Landlines aren't dead -- they're just the freebies that come with your cable TV and broadband internet now. (Yes, many so-called "triple play" services are actually cheaper than if you pass on the included phone service.) But going with a third-party provider instead of your cable company's default VoIP (voice over internet protocol) box can get you better hardware, better service and better options. That, essentially, is the pitch for the Ooma Telo.
Like other VoIP services, the Telo plugs into your broadband router and routes your calls over the internet, which allows for updated features like HD Calling (better sound quality for voice calls).
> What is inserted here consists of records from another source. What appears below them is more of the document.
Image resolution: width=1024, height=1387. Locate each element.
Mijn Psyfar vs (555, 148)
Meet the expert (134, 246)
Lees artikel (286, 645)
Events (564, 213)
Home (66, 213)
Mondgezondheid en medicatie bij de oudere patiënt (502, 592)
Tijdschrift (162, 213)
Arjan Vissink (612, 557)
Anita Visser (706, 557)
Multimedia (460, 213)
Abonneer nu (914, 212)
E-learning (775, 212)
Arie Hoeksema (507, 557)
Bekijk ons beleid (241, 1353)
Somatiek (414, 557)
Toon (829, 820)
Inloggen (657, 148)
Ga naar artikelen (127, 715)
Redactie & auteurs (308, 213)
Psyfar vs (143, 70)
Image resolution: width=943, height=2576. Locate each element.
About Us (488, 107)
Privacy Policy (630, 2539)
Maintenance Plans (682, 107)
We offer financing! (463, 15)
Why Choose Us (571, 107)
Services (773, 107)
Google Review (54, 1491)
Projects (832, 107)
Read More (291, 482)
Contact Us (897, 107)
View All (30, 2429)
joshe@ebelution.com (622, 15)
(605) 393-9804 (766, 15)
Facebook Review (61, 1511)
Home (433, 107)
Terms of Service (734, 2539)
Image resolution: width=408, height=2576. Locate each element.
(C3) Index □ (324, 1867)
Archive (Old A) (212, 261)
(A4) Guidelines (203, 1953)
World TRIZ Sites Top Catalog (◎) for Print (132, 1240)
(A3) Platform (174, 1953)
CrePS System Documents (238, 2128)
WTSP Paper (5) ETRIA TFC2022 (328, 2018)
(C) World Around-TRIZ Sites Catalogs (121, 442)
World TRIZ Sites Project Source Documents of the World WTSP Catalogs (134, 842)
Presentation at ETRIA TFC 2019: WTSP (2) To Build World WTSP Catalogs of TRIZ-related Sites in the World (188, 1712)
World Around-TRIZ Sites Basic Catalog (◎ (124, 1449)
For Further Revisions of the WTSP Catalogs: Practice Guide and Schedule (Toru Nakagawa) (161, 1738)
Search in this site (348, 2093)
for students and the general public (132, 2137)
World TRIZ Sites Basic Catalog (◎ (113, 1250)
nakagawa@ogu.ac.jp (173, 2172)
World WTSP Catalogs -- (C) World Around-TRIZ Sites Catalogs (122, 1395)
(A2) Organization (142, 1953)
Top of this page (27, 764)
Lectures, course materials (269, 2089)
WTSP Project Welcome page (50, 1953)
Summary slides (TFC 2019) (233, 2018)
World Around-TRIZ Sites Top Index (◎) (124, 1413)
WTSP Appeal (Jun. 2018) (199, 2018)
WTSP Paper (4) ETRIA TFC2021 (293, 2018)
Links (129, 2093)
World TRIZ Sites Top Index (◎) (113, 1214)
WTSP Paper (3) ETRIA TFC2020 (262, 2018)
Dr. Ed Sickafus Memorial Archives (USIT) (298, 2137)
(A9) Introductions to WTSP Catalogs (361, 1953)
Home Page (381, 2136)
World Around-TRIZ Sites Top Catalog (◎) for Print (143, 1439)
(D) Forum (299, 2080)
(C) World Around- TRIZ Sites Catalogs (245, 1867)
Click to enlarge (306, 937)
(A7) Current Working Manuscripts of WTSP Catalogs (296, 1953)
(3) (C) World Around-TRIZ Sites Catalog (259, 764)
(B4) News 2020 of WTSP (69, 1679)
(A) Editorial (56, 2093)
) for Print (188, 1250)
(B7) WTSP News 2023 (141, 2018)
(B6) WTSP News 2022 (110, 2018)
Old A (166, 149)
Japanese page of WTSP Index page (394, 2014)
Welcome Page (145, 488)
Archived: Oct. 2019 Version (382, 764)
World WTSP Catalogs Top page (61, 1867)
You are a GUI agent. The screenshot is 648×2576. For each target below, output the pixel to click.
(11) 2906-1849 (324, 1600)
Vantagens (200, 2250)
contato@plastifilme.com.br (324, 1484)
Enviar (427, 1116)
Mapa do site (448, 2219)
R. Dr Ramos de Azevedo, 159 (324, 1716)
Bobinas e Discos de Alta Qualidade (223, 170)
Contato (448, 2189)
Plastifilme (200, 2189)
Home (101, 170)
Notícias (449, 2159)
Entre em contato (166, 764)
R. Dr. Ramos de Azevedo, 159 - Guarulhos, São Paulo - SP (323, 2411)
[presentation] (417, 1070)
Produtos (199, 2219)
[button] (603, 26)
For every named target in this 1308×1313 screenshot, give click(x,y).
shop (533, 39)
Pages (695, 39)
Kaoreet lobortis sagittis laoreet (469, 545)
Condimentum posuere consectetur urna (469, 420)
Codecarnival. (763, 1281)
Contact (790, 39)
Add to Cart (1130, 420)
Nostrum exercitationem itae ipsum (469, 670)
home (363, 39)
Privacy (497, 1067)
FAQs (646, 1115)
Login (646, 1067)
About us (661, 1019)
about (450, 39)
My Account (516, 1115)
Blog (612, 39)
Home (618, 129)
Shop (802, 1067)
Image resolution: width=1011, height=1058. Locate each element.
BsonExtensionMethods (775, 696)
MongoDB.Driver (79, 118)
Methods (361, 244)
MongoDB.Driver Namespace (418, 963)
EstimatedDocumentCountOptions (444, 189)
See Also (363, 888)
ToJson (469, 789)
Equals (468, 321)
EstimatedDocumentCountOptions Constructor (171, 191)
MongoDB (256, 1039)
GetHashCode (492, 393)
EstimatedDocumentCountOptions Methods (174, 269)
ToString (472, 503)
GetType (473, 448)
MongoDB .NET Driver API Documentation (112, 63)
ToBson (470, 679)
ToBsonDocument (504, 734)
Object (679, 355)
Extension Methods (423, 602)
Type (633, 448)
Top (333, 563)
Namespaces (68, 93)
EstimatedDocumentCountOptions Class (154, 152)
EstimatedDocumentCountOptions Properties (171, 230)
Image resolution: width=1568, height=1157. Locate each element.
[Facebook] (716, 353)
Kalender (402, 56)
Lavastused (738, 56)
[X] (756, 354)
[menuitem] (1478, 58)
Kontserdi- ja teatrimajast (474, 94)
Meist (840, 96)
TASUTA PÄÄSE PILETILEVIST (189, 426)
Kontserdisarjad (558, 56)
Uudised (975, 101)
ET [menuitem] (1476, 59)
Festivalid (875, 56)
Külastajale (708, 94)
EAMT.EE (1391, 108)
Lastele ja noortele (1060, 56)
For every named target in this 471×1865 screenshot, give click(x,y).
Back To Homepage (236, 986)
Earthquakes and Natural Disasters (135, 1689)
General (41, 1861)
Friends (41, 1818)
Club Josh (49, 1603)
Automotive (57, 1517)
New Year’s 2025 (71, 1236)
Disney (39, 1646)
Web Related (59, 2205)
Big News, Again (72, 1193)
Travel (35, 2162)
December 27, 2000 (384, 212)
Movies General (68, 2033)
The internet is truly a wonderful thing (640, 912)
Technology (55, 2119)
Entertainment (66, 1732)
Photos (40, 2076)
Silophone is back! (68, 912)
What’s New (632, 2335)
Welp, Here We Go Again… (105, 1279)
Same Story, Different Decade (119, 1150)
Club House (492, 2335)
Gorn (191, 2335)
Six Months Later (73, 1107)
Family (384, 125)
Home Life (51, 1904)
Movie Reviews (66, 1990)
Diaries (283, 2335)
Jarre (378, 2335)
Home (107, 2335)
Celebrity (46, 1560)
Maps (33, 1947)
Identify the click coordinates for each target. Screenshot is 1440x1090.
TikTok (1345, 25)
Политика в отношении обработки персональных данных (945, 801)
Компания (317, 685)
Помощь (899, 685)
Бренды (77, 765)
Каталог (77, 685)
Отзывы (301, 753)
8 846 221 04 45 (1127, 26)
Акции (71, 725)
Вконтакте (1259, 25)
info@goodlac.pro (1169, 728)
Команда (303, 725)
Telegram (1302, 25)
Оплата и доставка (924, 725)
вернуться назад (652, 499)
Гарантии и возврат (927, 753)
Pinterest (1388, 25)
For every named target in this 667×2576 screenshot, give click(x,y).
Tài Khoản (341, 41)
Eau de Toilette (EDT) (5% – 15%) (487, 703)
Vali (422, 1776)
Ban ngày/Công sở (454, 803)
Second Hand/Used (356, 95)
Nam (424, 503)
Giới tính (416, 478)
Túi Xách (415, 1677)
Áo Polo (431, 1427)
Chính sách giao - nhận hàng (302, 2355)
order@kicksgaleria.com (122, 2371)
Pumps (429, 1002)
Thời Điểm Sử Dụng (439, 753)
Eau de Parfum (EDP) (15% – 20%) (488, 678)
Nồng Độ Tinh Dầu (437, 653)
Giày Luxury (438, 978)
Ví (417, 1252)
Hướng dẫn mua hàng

You can either port your existing phone number over to Ooma or get a new number from the company.
The first investment is in the box itself, which costs $100. (It's not supported outside the US and Canada, but if you plug it into a network anywhere in the world, it'll probably work -- albeit with a US number.) Then you'll have to choose between basic or premium service. The basic service is free, but you'll be stuck paying some state-imposed monthly fees. (It was $4 per month in New Jersey.) That gets you toll-free nationwide calling, call waiting, caller ID, 911 service, a call log history and voicemail. These last two can be accessed from Ooma's online dashboard.
Ooma also offers a premium service for $9.99 per month, which includes several additional features, including voicemail via email, call screening, do not disturb and call forwarding. You can forward calls to an Android phone or iPhone. Ooma's app is quite good and much more reliable than some other VoIP companions apps I've tried, such as the Invoxia Voice Bridge and MagicJack.